Archive for November, 2018

In Indianpolis, inspired public art once connected the public to their overlooked waterways. Then they turned the art museum into an Instagram playground.

The Indianapolis Art Museum once had a fine reputation for challenging and praiseworthy exhibits such as a groundbreaking way to connect the public to their urban streams and rivers. Now that reputation is at risk due to a shift to crass marketing gimmicks, yoga, craft beer, and the “greatest travesty in the art world in 2017”.

 

FLOW 19L

 

Two of the most compelling and pioneering works of site-specific environmental art of recent decades – as much community engagement as art per se – took place in Indianapolis in the mid 2010s. Although they were the work of one of the most important living creators of public and “land” art, little record of them remains online (the most significant source is here) and they have disappeared from the online presence of the Indianapolis Museum of Art, which commissioned it.

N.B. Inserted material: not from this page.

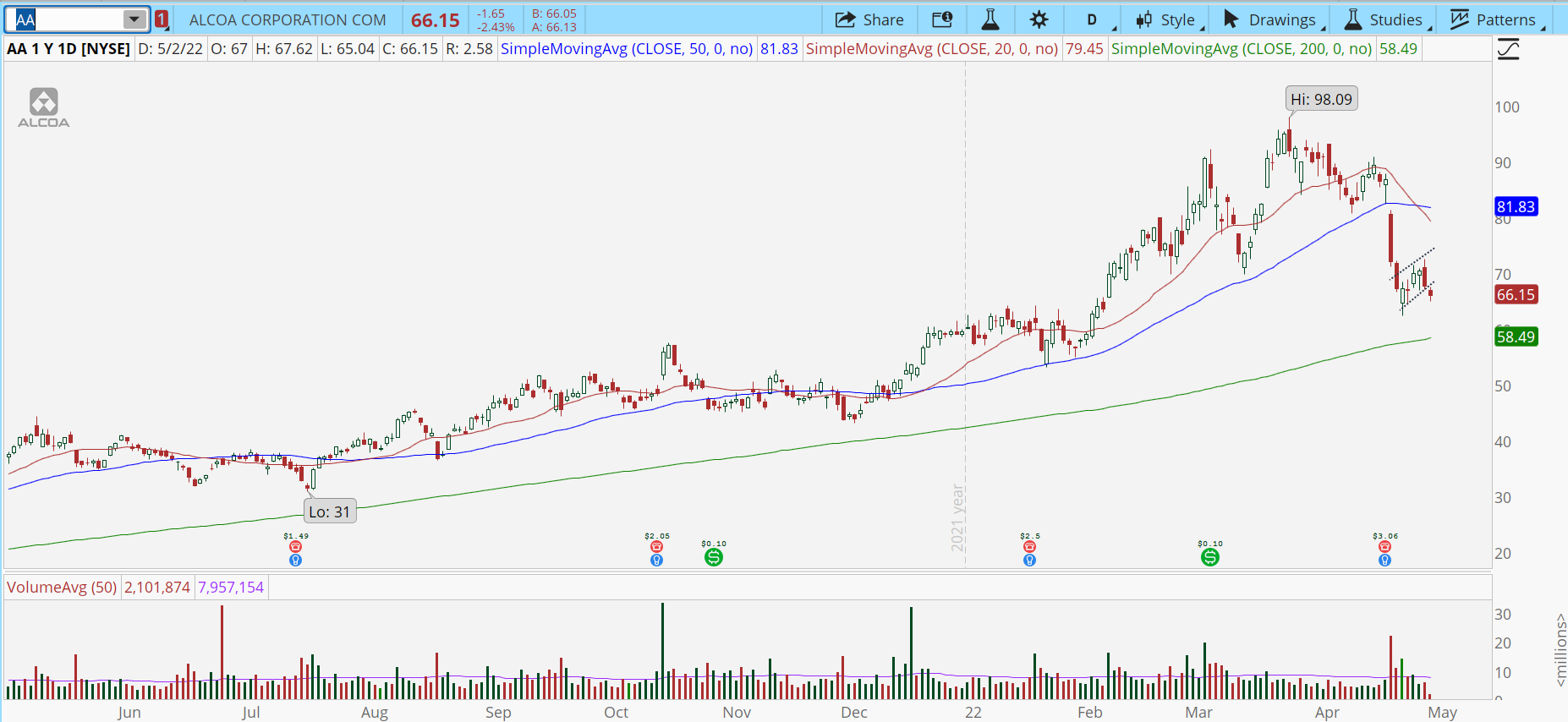Click the red linked-symbol number 1 icon

[162, 19]
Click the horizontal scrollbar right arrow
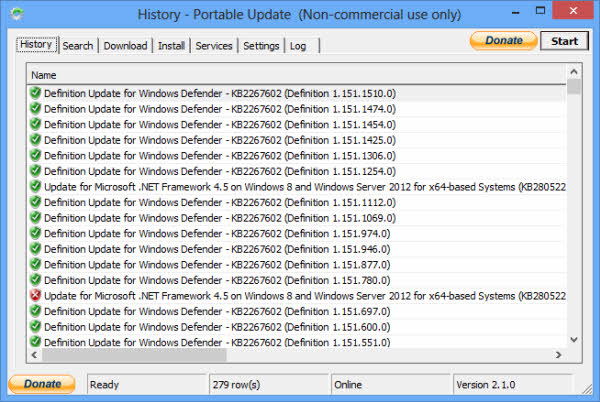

You won’t find them on the website of this once-esteemed institution ever since its highly controversial rebranding last year, which has been described as “walking away from their mission” and “the greatest travesty in the art world in 2017“, resulting in an “Instagram playground” with “fairgrounds-style attractions”.

The two works, called FLOW – Can You See The River? (2011) and StreamLines (2015), consisted of over 100 giant oversize map pins – with bright red basketball-size pin heads – marking various features of the local urban waterways – such as small dams and sewer outlets – along with a variety of ingenious interactive installations for physically engaging the public and connecting them with their local urban waterways.